Follow your heart vs Collectivism

"When in doubt, just follow your heart."

Bila ragu, ikuti saja kata hatimu. Begitu kata banyak orang.

Saya sendiri selalu berusaha menerapkan prinsip tersebut setiap hendak mengambil sebuah keputusan. Namun entah mengapa, akhir-akhir ini saya tak bisa meraba kemana hati saya bergerak. Bahkan saya sulit mendengar apa yang ia ucapkan. Kalaupun mendengar, seringkali saya tak paham apa yang ia maksud.

Berada dalam kondisi seperti ini membuat saya berpikir keras. Apa kira-kira penyebab sulitnya saya mengikuti kata hati belakangan ini? Dan tiba-tiba saja, saya mengaitkannya dengan kenyataan bahwa saya hidup di dalam budaya kolektivis.
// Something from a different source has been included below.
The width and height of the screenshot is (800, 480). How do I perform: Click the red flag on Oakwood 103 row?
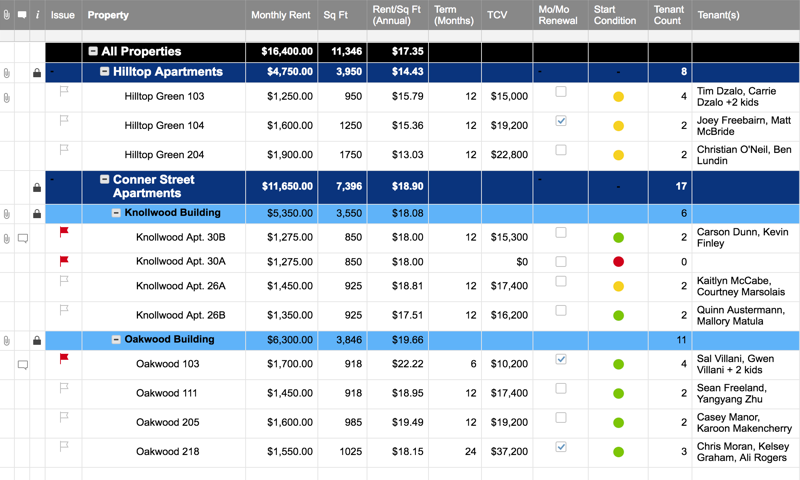coord(64,358)
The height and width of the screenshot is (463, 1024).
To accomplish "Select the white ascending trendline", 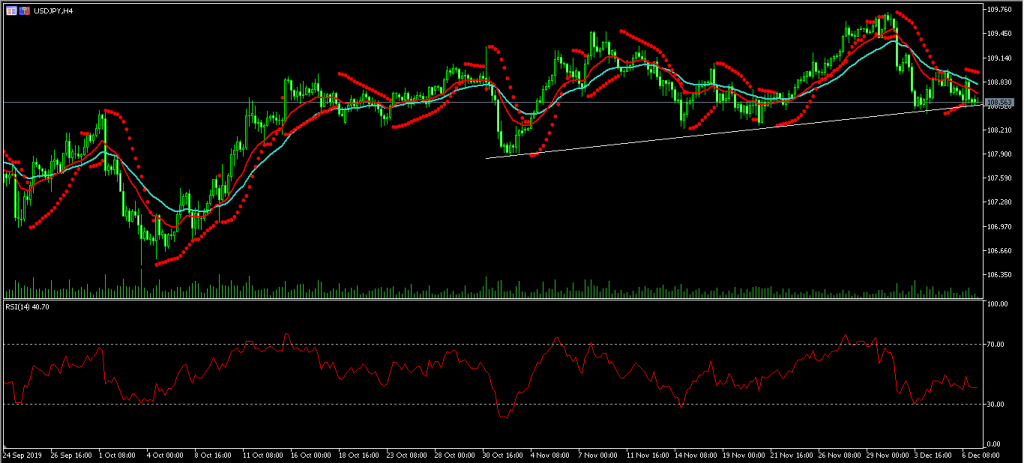I will (700, 131).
Bila anda masih asing dengan istilah tersebut, biar saya jelaskan sedikit. Saya sama sekali bukan ahli sosiologi, tapi kebetulan saya pernah cukup akrab dengan istilah ini saat belajar mata kuliah Culture & Communication. Menurut Geert Hofstede, seorang ahli antropologi dan psikologi sosial asal Belanda, lawan dari budaya individualis adalah budaya kolektivis dimana sejak lahir seseorang otomatis langsung terikat dengan suatu kelompok yang biasanya adalah keluarga luas (mencakup paman, bibi, kakek-nenek). Keluarga luas inilah yang akan terus menjaganya, namun sebagai imbalan, mereka menuntut kesetiaan yang tak bersyarat dari individu yang bersangkutan. Ayn Rand, seorang ahli filsafat asal AS menambahkan, budaya kolektivis menuntut pengorbanan dan kesediaan untuk mengalah terhadap kepentingan orang lain.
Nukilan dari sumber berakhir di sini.